Beers was not the first to try to reform the nation’s treatment of the mentally ill. Dorothea Dix roused state governments 40 years earlier to begin building separate institutions for the mentally ill. In the years between, other crusaders had also “gone public” exposing conditions at the hospitals in newspapers and magazines but had done so in such a sensational fashion that real change never resulted.
Doctors and hospital administrators at the time also were faced with the fact that medical science had little to offer; even ‘treatments’ like insulin comas, shock therapy and lobotomies were still 25 years away. It would be another 30 years before the first wave of drug therapy for mental illness would become available, allowing doctors to “unbolt the doors” and let patients move more freely within the hospital.
With his Yale pedigree, Beers had access to many high level people and organizations, but his Ivy League stature gave everyone the political and social cover often needed to get involved in a cause that might otherwise be brushed aside or deemed undignified.
His courage was in holding himself out, and speaking frankly as a person who had a serious mental illness. He didn’t try to sugar coat it or hide behind euphemisms. And people, lay persons, medical professionals and the average reader, responded to his personal story. Beers showed the country that anyone can have mental illness, and they can recover to become productive members of society.

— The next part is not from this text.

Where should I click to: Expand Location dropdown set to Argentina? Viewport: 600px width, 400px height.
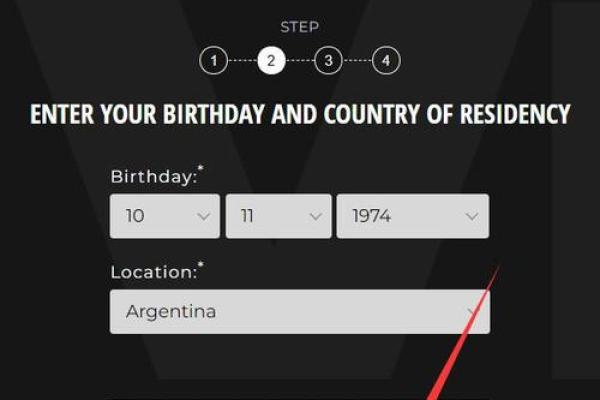pyautogui.click(x=300, y=312)

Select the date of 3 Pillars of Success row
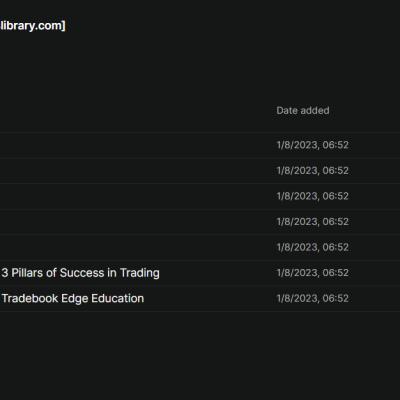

The kindness of strangers would carry the organization he founded, The National Committee on Mental Hygiene (NCMH), for many years, through the heady 1920s, through the turbulent period in the 30s when depression, world war and Beers’ increasingly erratic behavior and eventual relapse would make fundraising difficult and nearly deplete their coffers many times.
But after 30 years, Beers and the NCMH would have put a human face on mental illness, documented the status of persons living with mental illnesses in America and initiated nationwide reform of state institutions, steered money and scientists toward research on mental illness and literally changed the focus and locus of treatment to early intervention in a community setting.
This groundwork ultimately led to one enormous success: President Kennedy’s call to Congress to improve the quality of mental health care in America. In 1963 Congress passed the Community Mental Health Center Construction Act and reauthorized funding for it for the next 20 years. By 1980 there was a national network of 750 such centers, fostering and encouraging outpatient treatment, not institutionalization.